Squadron looks to clean up liquor laws
The State Senate passed two bills this month to clarify vague provisions in the laws governing liquor licenses.
State Sen. Daniel Squadron, who sponsored the bills, hopes they will make the State Liquor Authority’s decisions more consistent. The bills have sponsors in the Assembly but have not yet come to a vote there.
Squadron’s first bill relates to the 500-foot rule, which triggers a public hearing whenever a new bar seeks a liquor license within 500 feet of three or more existing establishments with liquor licenses. The State Liquor Authority is only supposed to grant a new license under the 500-foot rule if the new license in the public’s interest — a broad term that is not clearly defined, though the law lists several factors the S.L.A. could consider, including noise and parking impacts.
Squadron’s bill requires that that the S.L.A. consider each of those factors, and adds in two additional ones: the applicant’s history with community boards and any past building or fire-safety violations the applicant has received at other establishments.
“There’s no question this is an improvement,” said Squadron, a former bar owner. “However, there’s also no question that in defining public benefit and ensuring consistency in the way the S.L.A., the community and the applicants interact, there’s still more to do.”
The chief problem is that unlike many other state agencies, the State Liquor Authority cannot make its own rules, but relies on the Legislature, Squadron said.

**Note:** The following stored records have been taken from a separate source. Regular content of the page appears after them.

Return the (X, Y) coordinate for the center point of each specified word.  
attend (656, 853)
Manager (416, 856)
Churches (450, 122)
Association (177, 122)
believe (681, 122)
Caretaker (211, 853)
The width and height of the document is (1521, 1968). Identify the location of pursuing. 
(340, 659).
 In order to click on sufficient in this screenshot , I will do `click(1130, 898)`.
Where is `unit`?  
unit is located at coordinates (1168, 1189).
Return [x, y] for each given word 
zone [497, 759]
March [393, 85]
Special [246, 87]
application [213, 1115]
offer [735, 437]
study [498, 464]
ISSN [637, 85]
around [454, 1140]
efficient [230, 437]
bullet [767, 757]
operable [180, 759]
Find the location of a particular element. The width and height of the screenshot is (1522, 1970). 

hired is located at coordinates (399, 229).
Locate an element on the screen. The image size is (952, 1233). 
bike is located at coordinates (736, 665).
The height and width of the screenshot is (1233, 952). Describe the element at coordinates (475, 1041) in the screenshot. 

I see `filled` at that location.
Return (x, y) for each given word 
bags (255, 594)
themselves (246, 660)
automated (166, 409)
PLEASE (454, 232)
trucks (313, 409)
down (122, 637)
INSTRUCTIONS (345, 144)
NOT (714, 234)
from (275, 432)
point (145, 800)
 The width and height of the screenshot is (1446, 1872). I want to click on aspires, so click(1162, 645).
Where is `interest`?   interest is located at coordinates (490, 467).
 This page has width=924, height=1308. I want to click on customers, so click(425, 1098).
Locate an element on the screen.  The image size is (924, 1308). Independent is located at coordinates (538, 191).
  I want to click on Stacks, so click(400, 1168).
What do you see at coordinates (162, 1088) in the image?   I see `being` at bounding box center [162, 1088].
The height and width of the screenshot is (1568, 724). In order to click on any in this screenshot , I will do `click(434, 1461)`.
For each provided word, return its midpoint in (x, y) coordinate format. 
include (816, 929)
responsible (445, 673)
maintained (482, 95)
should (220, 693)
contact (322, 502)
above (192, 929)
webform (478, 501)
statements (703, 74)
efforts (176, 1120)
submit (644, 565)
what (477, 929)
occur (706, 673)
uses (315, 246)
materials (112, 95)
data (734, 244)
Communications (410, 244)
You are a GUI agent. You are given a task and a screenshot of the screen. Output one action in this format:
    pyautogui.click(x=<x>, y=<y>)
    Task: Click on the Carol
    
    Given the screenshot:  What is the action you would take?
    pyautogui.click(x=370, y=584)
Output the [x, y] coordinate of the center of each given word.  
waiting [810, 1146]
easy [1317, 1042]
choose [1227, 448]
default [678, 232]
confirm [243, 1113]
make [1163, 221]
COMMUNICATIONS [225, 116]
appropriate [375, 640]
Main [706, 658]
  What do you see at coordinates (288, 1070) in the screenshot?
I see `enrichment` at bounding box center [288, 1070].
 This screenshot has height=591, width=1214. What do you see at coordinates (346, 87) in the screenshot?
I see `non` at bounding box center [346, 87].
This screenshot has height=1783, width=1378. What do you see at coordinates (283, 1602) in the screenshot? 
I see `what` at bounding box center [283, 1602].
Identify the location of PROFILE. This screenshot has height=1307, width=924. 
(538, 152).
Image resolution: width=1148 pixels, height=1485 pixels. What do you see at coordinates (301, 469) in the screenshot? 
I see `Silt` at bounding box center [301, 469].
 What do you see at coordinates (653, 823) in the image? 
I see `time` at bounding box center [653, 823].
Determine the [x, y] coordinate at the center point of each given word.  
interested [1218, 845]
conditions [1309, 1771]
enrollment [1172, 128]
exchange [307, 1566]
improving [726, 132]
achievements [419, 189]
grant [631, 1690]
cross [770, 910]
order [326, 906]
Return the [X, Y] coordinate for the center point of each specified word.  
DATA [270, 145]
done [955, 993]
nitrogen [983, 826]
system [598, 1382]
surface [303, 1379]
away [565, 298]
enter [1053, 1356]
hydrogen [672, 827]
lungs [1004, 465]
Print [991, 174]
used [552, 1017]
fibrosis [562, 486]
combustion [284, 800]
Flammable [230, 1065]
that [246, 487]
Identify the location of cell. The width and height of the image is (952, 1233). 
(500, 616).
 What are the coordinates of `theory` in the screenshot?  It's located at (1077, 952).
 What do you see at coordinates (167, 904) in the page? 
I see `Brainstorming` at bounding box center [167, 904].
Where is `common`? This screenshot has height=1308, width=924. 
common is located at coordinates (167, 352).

Squadron’s other S.L.A. bill this month would close a loophole in the 500-foot rule and the 200-foot rule, which prohibits new liquor licenses within 200 feet of a school or a place of worship. The law currently measures the 200 or 500 feet starting at the new bar’s front door, and Squadron said bar owners have moved their doors to skirt the law. His bill requires all measurements for future liquor licenses to be made from the property line instead. The new restriction would not apply to anyone who has already applied for a license.